Senior Site Reliability Engineer (Data Platform)

Posted 2 Days Ago
Be an Early Applicant
Kuala Lumpur, Wilayah Persekutuan Kuala Lumpur, MYS
In-Office
Senior level
Cloud • Information Technology • Insurance • Software • Analytics
Guidewire is the platform P&C insurers trust to engage, innovate, and grow efficiently.
The Role
The Senior Site Reliability Engineer will enhance data platform reliability on AWS, automating processes and collaborating on incident response and architecture improvements for data services.
Summary Generated by Built In

Summary

The Team and the Opportunity
You will join the PDO Site Reliability Engineering (Data Platform) team that owns the reliability and operability of Guidewire’s data platform services, including large‑scale data processing, analytics, and streaming capabilities that underpin our AI and Insight products.
This team partners closely with product engineering, data platform, and security to design for reliability, build automation, and run services in production.
As a Senior Site Reliability Engineer (Data Platform), you will be a technical leader in running and evolving our big data stack on AWS (and potentially other public clouds), using software engineering to solve infrastructure and application reliability challenges. You’ll help advance
PDO’s priorities by improving incident response, hardening critical data paths, and enabling scalable, cost‑efficient operations for our customers’ most important workloads.

Job Description

  

 What You Will Do  

  • Design and implement self‑service automation and tooling (in Go, Python, or scripting languages) to standardize and streamline deployment, operations, and troubleshooting  for data platform services. 

  • Implement and improve CI/CD pipelines (e.g., TeamCity, Github Actions) to support  safe, frequent deployments, including gate promotion and automated quality checks. 

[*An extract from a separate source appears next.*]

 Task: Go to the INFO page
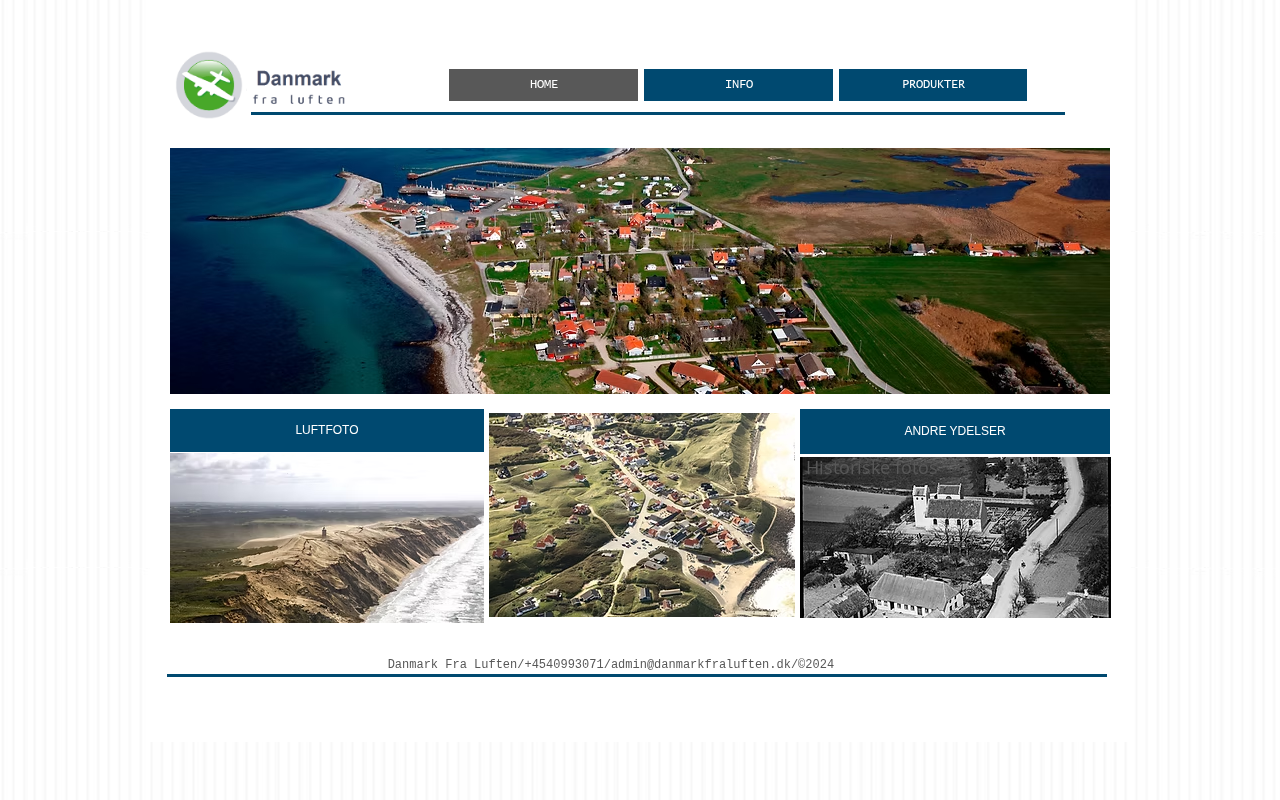pos(738,85)
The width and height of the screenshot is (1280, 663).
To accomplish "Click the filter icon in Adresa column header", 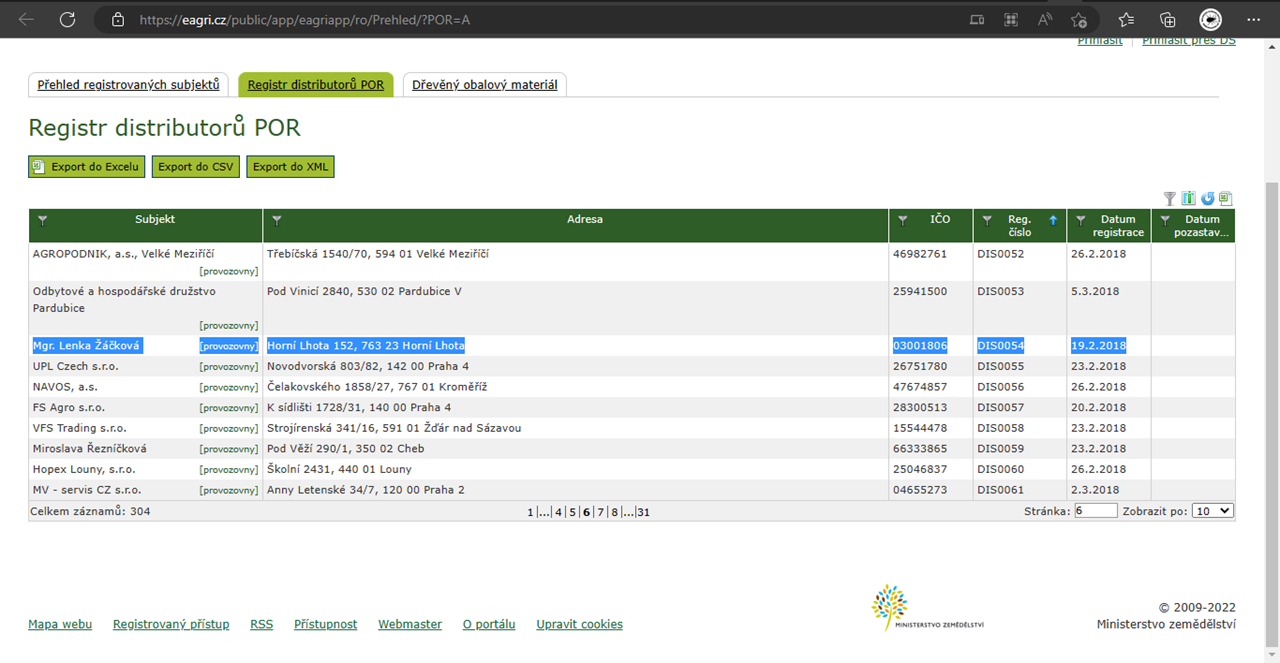I will (277, 220).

  • Use Infrastructure as Code (e.g., Terraform, AWS CloudFormation) to build, harden, and  maintain repeatable cloud infrastructure for data and analytics workloads.

  • Operate and improve Kubernetes‑based environments (AWS EKS), including  deployment, scaling, and lifecycle management of containerized data services (e.g.,  Docker‑packaged microservices, streaming jobs). 

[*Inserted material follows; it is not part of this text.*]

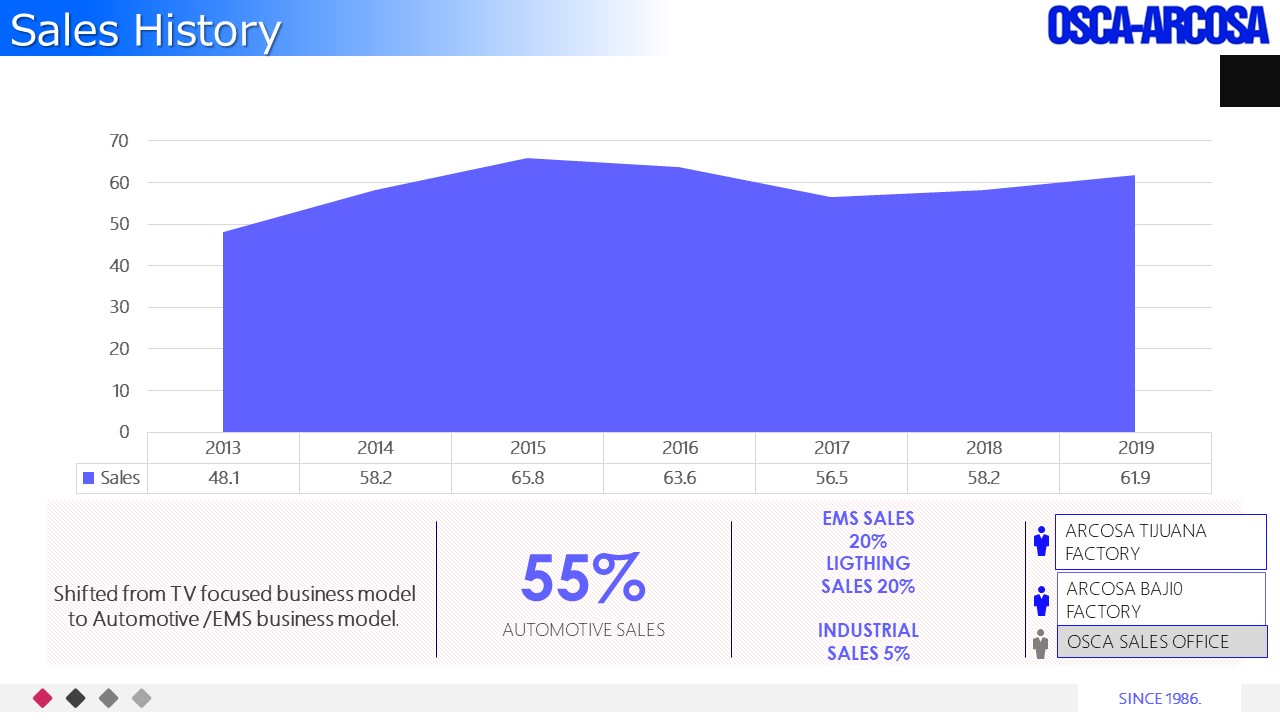The width and height of the screenshot is (1280, 720).
Task: Click the black square below the logo
Action: pos(1249,81)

  • Apply progressive delivery strategies such as blue/green and canary deployments, and  support chaos engineering experiments to validate resilience and recovery mechanisms.

  • Collaborate on capacity planning and cost‑aware design for cloud resources across  compute, storage, and networking layers for data‑intensive systems. 

  • Build and refine end‑to‑end observability for the data platform using monitoring and  logging tools (e.g., Datadog, ELK), including metrics, traces, and logs. 

  • Develop meaningful dashboards and alerts to provide clear visibility into data pipeline  health, customer experience, and platform performance. 

  • Analyze operational data to identify reliability risks and bottlenecks, feeding insights into  the roadmap and reliability backlogs. 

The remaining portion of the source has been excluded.